Most people and many businesses don’t have significant liquid funds that can be accessed immediately. Many will have savings or investments that may take a while to turn into cash due to restrictions on withdrawals or the time required to sell items/shares/property and so forth.
The purpose of a bridging loan is to enable access to funds in the shorter-term. These loans are usually secured against property, but some lenders will accept other forms of security.
When might a bridging loan be needed?
Sometimes people want to buy a new property but are still awaiting the completion of the sale of another property or asset. A bridging loan can mean they don’t miss out on the property they want. Other uses could include buying at auction or funding significant development and refurbishment before selling. Businesses may consider a bridging loan if they need short-term working capital or when unexpected tax liabilities arise.
How does it work?
A bridging loan essentially works by making the funds available immediately to allow you to proceed with a purchase whilst you simultaneously set the wheels in motion to free up money from assets/investments or secure a long-term finance plan such as arranging a buy-to-let mortgage.
Types of bridging loan
There are two main types of bridging loans: closed and open. Closed bridging loans have a set repayment date; often the completion date of a property purchase. Open bridging loans, meanwhile, are more flexible and do not have a specific repayment date but are usually expected to be paid off within a year.

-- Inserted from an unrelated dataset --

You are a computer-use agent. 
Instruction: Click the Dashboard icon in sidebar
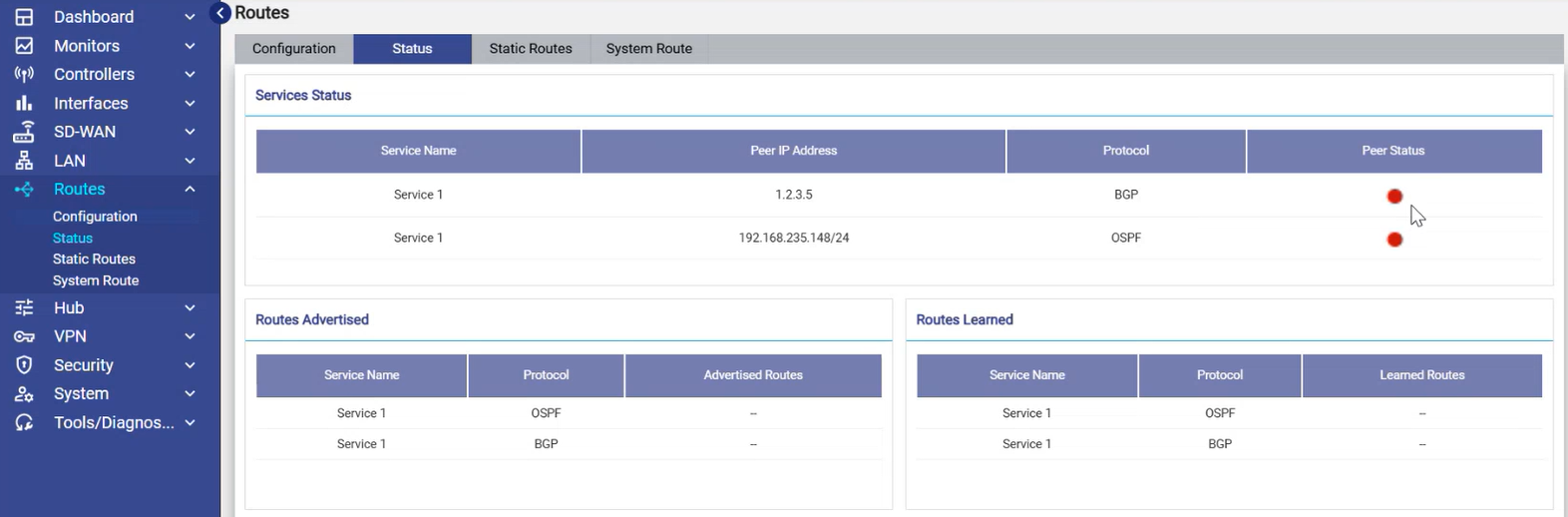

How much does a bridging loan cost?
The cost is dependent on several factors, primarily the amount you borrow and the interest rate. Typically, lenders will offer 80% loan-to-value but some may offer 100% of the money you need. This depends on the security offered and the perceived level of risk. Lenders will also often charge an ‘arrangement’ or ‘product’ fee of between 1.5% and 3% of the loan value. The interest rates on bridging loans is high, usually calculated on a monthly rather than annual basis, and average between 0.4% and 2% per month
If you feel that your circumstances mean that a bridging loan could be useful, you may want to consult a specialist such as https://www.parachutelaw.co.uk/bridging-loan Parachute Law to determine your best course of action.
Advantages of bridging loans
The main advantage of bridging loans is that they can give you much quicker access to liquid cash should you need it to buy property or pay bills as a matter of urgency. It can be used as an interim measure whilst you deal with turning your investments/assets into cash. This can be invaluable, especially when moving home as it means you can offer cash up-front, making you a much more attractive buyer. Bridging loans may be a good option for people with poor credit as they are usually secured against the property so there is a lower risk to the lender.
Drawbacks of bridging loans
The main disadvantage of bridging loans is that the interest rates are much higher than those on more traditional options such as mortgages. There are also various fees to pay.
Alternatives to bridging loans
There are a number of alternatives if a bridging loan doesn’t seem right for your particular circumstances or if you don’t qualify. These include remortgaging, standard secured or unsecured loans, credit cards, asset financing, or invoice financing.
Who offers bridging loans?
Some high street banks in the UK still offer bridging loans but they are mostly offered by specialist lenders via brokers.